The rapper, whose full name was Chynna Rogers and who lived in both Manhattan and Philadelphia, was known for her solo recordings and her collaborations with the hip-hop collective ASAP Mob. Death was a recurring theme in Chynna’s music, including in her album, “in case i die first,” which was also the name of one of her tours.

“I think there’s too many soundtracks to our lives,” Chynna said in an Instagram video that she shared Tuesday, her final post. “I need music to die to.”

In a statement provided by Miller, her family said, “Chynna was deeply loved and will be sorely missed.”

Word of Chynna’s death stunned the hip-hop world, which has grappled with the loss of a number of young rappers, including Juice WRLD, who died in December of an accidental drug overdose at 21, and ASAP Yams, one of Chynna’s mentors, who died at 26 in 2015 of accidental drug intoxication.

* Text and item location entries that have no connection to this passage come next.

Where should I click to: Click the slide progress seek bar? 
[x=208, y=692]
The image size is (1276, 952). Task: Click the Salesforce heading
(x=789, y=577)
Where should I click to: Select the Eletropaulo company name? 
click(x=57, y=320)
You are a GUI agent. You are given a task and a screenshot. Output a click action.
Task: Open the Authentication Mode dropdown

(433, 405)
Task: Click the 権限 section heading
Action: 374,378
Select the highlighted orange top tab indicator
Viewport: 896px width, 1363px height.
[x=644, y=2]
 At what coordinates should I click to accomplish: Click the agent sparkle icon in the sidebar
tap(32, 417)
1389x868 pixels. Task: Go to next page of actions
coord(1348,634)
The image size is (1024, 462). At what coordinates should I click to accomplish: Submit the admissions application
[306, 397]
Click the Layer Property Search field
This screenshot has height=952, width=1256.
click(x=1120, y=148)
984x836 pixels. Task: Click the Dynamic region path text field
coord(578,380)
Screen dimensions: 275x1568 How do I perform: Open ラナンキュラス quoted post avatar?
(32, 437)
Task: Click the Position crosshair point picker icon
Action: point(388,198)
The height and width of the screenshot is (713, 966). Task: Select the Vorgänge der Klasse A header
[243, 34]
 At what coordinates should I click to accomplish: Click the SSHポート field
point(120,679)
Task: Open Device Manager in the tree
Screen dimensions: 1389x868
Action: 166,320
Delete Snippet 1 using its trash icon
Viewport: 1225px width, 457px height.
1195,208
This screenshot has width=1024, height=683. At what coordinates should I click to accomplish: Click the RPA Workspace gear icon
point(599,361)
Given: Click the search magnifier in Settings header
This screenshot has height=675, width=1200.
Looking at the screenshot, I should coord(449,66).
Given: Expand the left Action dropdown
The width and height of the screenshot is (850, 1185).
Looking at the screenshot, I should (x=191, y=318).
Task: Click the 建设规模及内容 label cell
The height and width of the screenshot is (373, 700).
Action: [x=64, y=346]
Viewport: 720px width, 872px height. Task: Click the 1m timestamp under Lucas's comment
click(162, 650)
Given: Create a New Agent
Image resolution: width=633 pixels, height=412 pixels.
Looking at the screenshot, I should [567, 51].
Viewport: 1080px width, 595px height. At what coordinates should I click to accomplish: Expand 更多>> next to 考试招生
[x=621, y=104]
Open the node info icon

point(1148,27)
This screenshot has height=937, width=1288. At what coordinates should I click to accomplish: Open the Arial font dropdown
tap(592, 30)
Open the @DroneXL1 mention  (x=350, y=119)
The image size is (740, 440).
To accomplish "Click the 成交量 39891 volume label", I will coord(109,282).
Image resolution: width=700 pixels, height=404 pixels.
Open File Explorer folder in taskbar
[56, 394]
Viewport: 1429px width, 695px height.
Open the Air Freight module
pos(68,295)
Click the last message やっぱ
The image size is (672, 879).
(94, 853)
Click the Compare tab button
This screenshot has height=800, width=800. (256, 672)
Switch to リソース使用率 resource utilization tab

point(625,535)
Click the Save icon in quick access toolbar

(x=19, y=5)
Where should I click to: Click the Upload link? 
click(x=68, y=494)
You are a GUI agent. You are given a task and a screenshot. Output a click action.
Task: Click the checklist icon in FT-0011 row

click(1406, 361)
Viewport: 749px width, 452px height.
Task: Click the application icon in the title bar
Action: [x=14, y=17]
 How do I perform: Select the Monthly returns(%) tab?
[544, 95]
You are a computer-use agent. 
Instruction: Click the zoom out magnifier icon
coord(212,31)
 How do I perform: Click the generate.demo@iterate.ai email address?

“She was an extremely inspirational and unique artist and person,” Miller said.

At 14, Chynna was discovered by a Ford Models scout during an outing at the amusement park Six Flags Great Adventure in Jackson, New Jersey. She did catalog work for the agency for three years and appeared in a runway show for DKNY, which featured Chynna in its denim campaign.

When she was 15, Chynna approached rapper ASAP Yams on Twitter and asked to be his intern. They ultimately became friends. He encouraged her to write her own rhymes and she began releasing singles and performing with ASAP Mob, including at the South by Southwest music festival.

“He probably felt cool that this little high school girl wanted to follow him around,” Chynna told The New York Times in 2015.

Music platforms like SoundCloud and Spotify streamed Chynna’s songs millions of times. Her viral hits included “Selfie” and “Glen Coco.”

In 2017, Chynna’s mother, Wendy Payne, died at 51. She is survived by her father, Michael Magness; two brothers, Jeremy Payne and Michael Magness; and a sister Nala Magness.